### Data provided

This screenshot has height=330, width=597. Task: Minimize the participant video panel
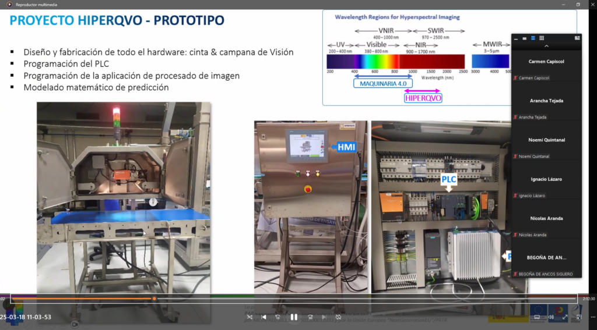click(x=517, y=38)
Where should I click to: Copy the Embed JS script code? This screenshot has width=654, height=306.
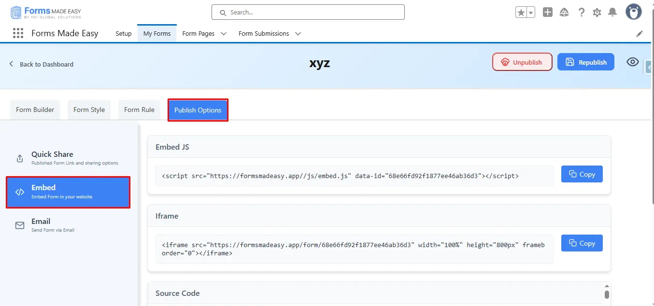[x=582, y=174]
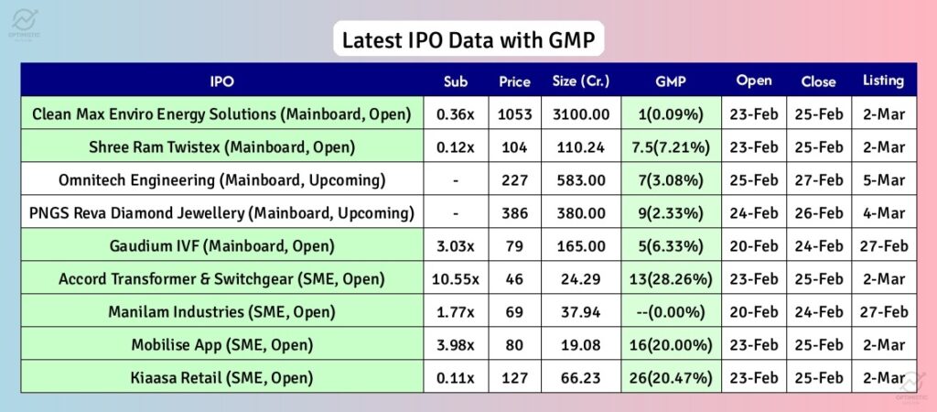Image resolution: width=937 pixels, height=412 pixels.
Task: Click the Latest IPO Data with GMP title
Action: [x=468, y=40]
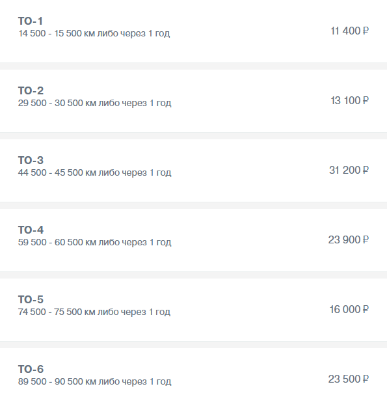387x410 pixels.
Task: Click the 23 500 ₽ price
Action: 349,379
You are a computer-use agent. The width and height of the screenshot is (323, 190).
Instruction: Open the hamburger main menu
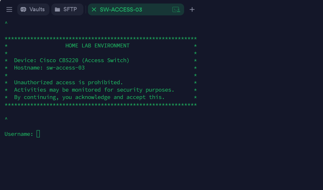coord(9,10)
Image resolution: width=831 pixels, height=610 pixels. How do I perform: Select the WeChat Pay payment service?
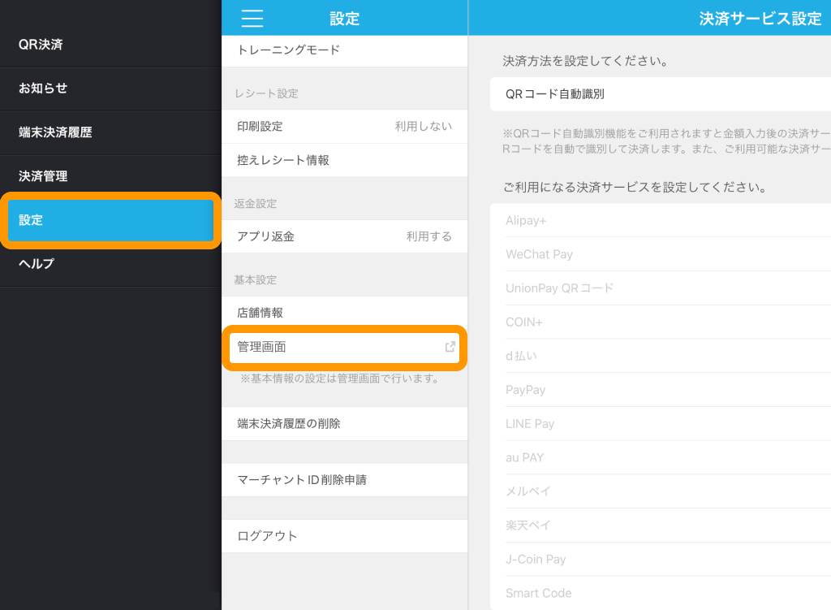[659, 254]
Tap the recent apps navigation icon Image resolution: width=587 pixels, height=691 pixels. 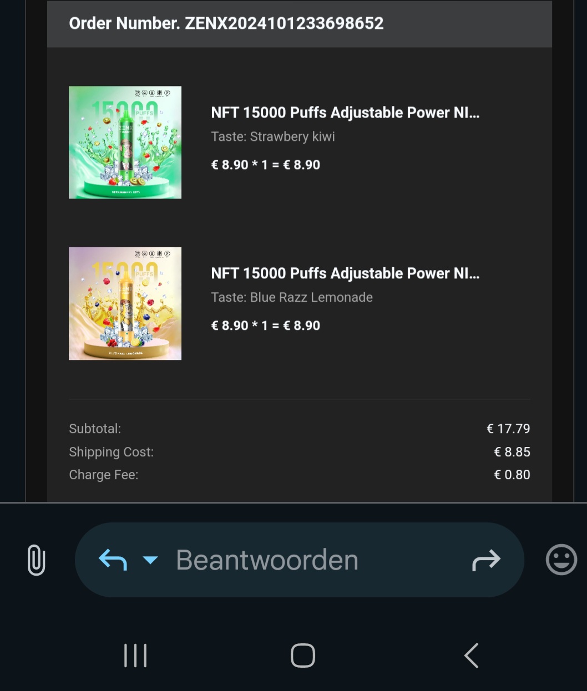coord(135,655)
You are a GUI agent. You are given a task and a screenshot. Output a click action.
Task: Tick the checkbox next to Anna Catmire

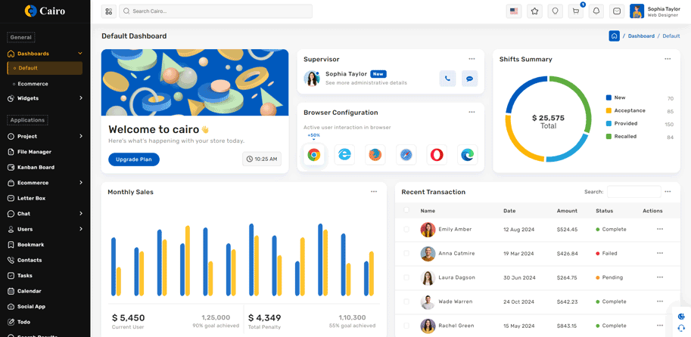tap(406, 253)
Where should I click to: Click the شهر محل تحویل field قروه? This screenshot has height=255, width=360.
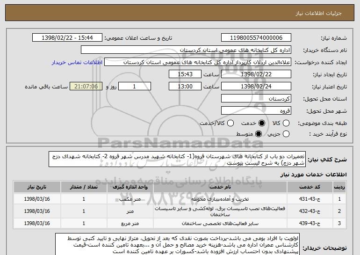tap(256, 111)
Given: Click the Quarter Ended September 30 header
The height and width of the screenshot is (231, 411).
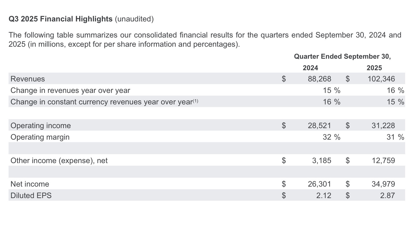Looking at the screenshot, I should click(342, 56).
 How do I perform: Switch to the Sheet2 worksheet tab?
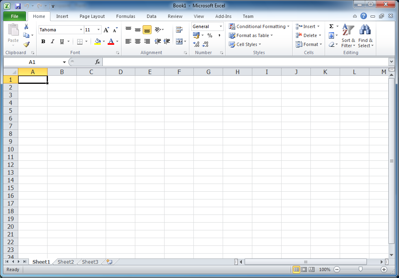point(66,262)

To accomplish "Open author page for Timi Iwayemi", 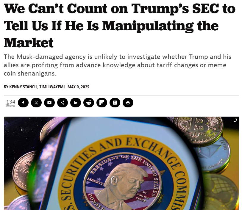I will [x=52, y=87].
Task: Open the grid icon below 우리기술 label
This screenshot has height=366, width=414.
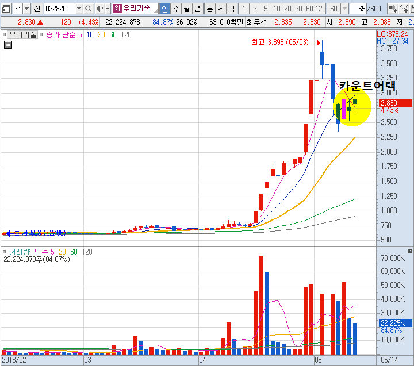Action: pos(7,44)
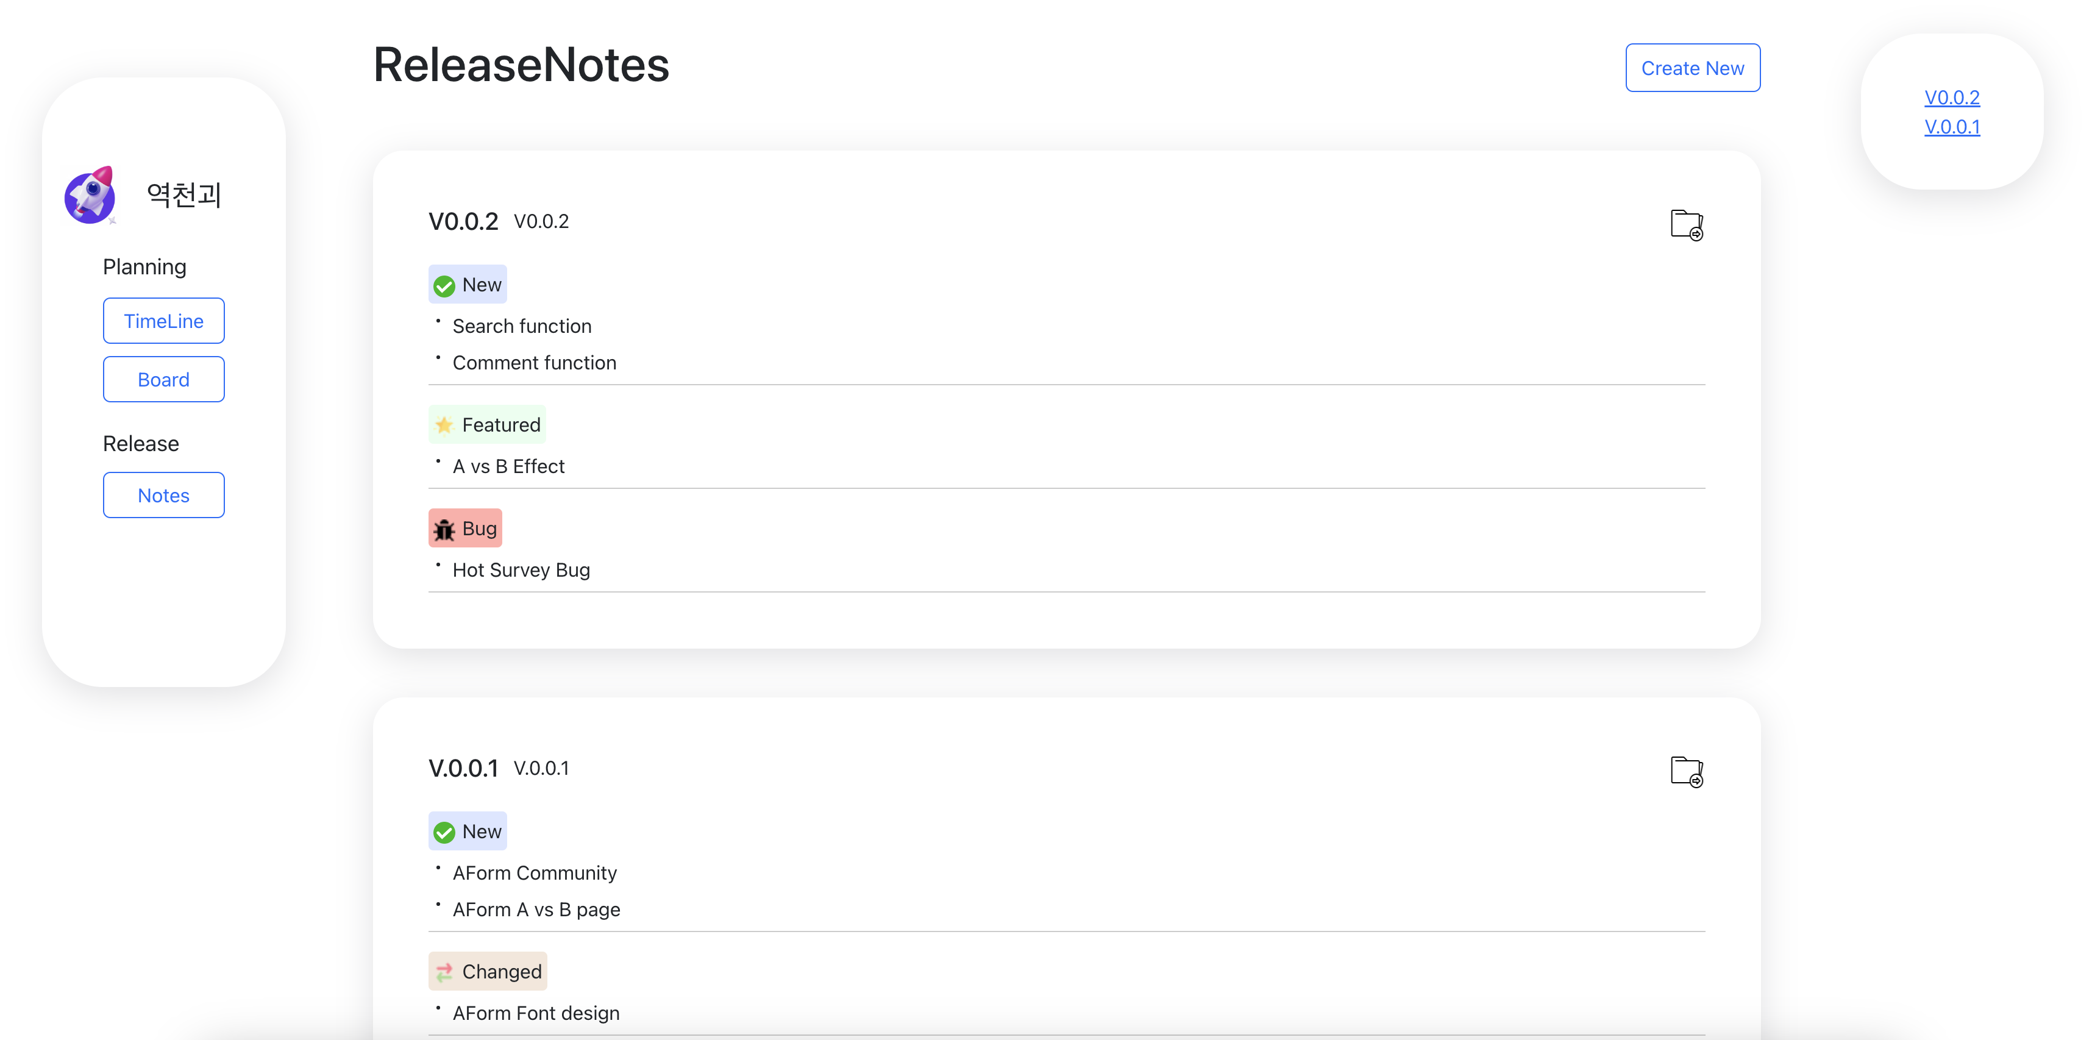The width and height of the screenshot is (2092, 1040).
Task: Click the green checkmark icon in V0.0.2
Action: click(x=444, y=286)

######
### Data provided

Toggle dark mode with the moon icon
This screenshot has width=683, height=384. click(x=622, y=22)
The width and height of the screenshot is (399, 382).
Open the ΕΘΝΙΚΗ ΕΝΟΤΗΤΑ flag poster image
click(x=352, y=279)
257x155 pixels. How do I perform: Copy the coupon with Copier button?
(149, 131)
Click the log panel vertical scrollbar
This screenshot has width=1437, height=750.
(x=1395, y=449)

######

▸ **Exercise description**:
Find every line in the records that uses the string "agent", then copy it.

▸ **Task answer**:
You are a computer-use agent. The width and height of the screenshot is (323, 190).
You are a GUI agent. You are given a task and a screenshot. Output a click action.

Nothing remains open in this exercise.